İtilaf Devletleri hemen Osmanlı Devleti’ne bir ultimatom vererek Alman gemilerini bırakmasını, aksi halde bunun savaş nedeni olarak sayılacağını bildirdiler. İttihad ve Terakki Hükümeti gemilerin Almanya’dan satın alındığını bildirdi ve Türk bayrağı çektirerek, Goeben’in adını ‘Yavuz’, Breslav’ınkini ise ‘Midilli’ olarak değiştirdi. Bununla da yetinmeyip gemileri Karadeniz’e gönderdi ve Rus şehirlerini bombalattı. Ayrıca bu gemiler iki Rus gemisi ve bir Fransız vapurunu batırdılar. Buna karşılık 5 Kasım 1914’de İngiltere ve Fransa, Osmanlı Devleti’ne savaş açtılar. 17 Kasım da ise Ruslar Trabzon’u bombaladı. Böylece Osmanlı Devleti de savaşa katılmış oldu.
-Cepheler-
Batı Cephesi: Savaş çıktığında, Avrupa’nın büyük ülkelerinde tüm sağlıklı erkeklerin iki yada üç yıl askerlik yapmalarını zorunlu kılan bir sistem uygulanıyordu. Bu nedenle de bu ülkelerin birkaç milyonu bulan orduları vardı. İngiltere de ise gönüllülerden oluşan çok daha küçük bir ordu vardı ve zorunlu askerlik ancak 1916’da başladı.
Kara savaşlarının geçtiği en önemli iki alana Almanya’nın batısı ve doğusu anlamında Batı Cephesi ve Doğu Cephesi adları verildi. Daha sonra İtilaf Devletleri, Deniz Kuvvetleri’nin desteğiyle savaşı özellikle OrtaDoğu ve Doğu Akdeniz’de yeni bölgelere sıçrattı ve Almanların sömürgelerini ele geçirme olanağı buldu. Bir başka cephe de 1915’de İtalya’nın, Avusturya-Macaristan İmparatorluğuna saldırmasıyla bu iki ülke arasındaki ‘Isonzo Vadisi’nde açıldı.
Almanların iki cephede birden savaşabilmesini sağlayacak bir savaş planı, 1905’te General Alfred von Schlieffen (1833-1913) hazırlamıştı. Amaç Doğu Cephesi’nde asker sayısı düşük tutulurken, Alman ordusunun olanca gücüyle Belçika üzerinden Fransa’ya girip, Fransız ordusunu ezmesiydi. Ama Fransızlar, Alman saldırısını Paris yakınlarında yer alan ‘Marne Savaşı’nda durdurunca, Schlieffen’in planı bozuldu ve Almanlar savaşı kısa bir süre sonra kazanma şansını yitirdi.

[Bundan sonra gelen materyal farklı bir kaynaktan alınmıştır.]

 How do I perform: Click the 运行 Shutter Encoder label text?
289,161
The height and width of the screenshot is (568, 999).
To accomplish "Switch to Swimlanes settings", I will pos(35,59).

Bundan sonra Batı Cephesindeki savaş, 1918 yazına kadar siper savaşı biçiminde sürdü. Belçika kıyısında Osterde dolaylarından İsviçre sınırına kadar uzanan siperler, en azından 180 metre eninde ve dikenli tellerle örülmüş bir bölge ile birbirinden ayırılıyordu.

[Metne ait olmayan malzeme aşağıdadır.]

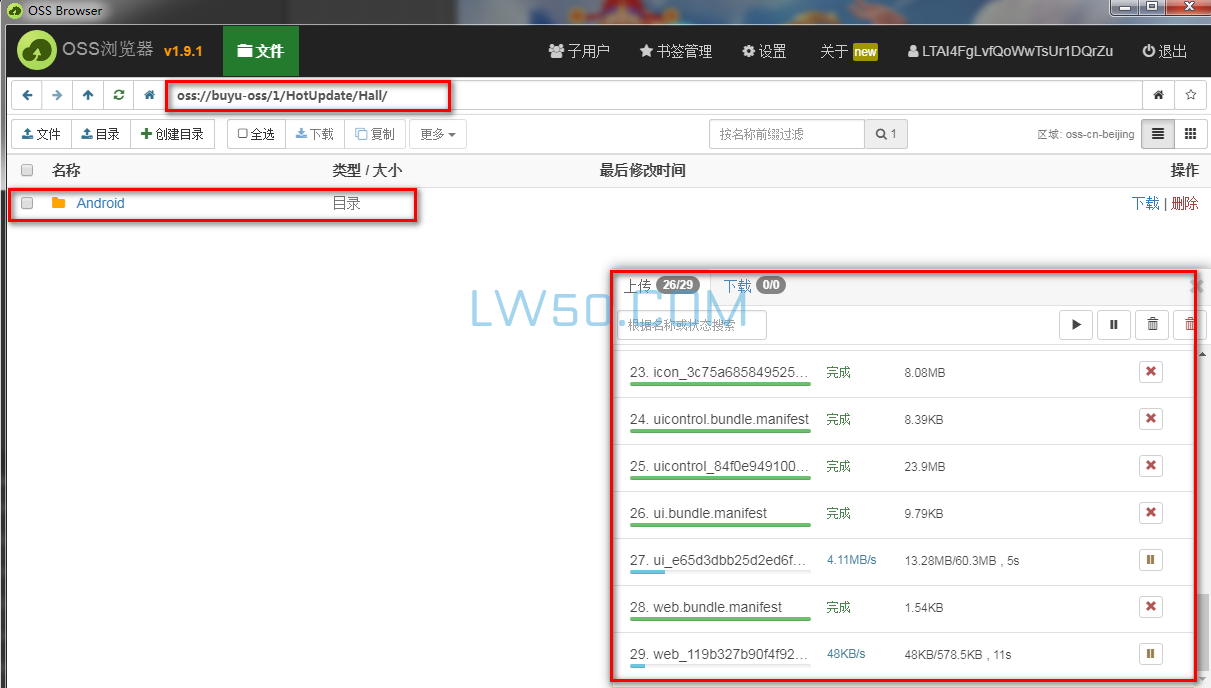
Task: Open the 书签管理 bookmark manager
Action: pyautogui.click(x=676, y=51)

Her iki tarafında ağır kayıplar verdiği savaşta topçu mermilerinin toprakta açtığı çukurlar ilerlemeyi zorlaştırıyordu.
Genellikle savunmada kalan Almanlar 1915’de bu cephede ilk kez zehirli gaz kullandılar. İtilaf Devletleri önce paniğe kapıldılarsa da, daha sonra gaz maskeleriyle kendilerini koruyarak Alman saldırısını püskürttüler.

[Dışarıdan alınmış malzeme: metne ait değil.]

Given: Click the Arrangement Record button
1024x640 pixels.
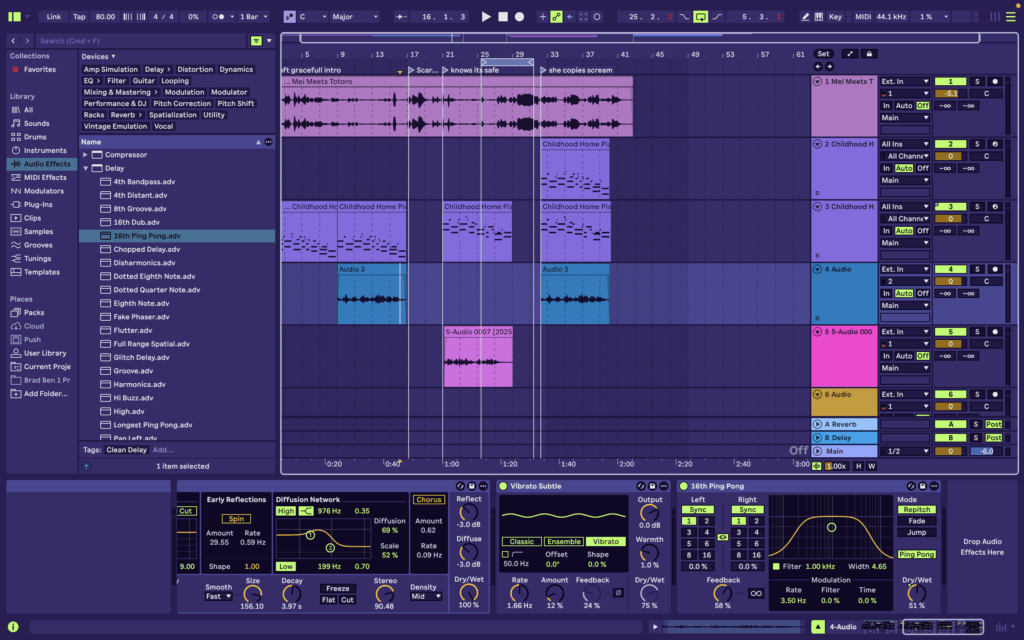Looking at the screenshot, I should tap(519, 17).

İngilizler siper ve engel tanımayan zırhlı bir motorlu taşıt olan tankı ilk kez bu cephede kullandılar. Ne var ki, 15 Eylül 1916’da Somme Irmağı yakınlarında az sayıda tankla saldırıya geçmiş olmaları başarı şanslarını yitirmelerine yol aldı.
Somme Savaşı, Batı Cephesi’ndeki büyük çatışmaların tüm özelliklerini taşıyordu. İngiliz komutanı Sir Douglas Haig’in (1861-1928) yönettiği saldırı Alman siperlerini bir hafta süreyle bombardıman edilmesiyle başladı. Yinelenen saldırı ve karşı saldırılarla gelişen savaş Kasım’a kadar sürdü.
Batıdaki önemli çatışmalardan bir başkası da Almanların Verdun’daki Fransız tabyalarına karşı giriştikleri saldırıdır. 1916’daki bu çatışmada önce geri püskürtülen Fransızlar yıl sonuna kadar General Henri Phillippe Petain (1856-1951) komutasında, yitirdikleri toprakların çoğunu geri aldılar.
1917’de de şiddetle süren, büyük can ve mal kaybına yol önlemek ve genelde duruma bir çözüm bulmak için Sir Douglas Haig, Ypres yakınlarında yeni bir saldırı başlattı. Üç ay süren şiddetli çatışmalardan sonra bu saldırı da Passchendaele bataklıklarında son buldu.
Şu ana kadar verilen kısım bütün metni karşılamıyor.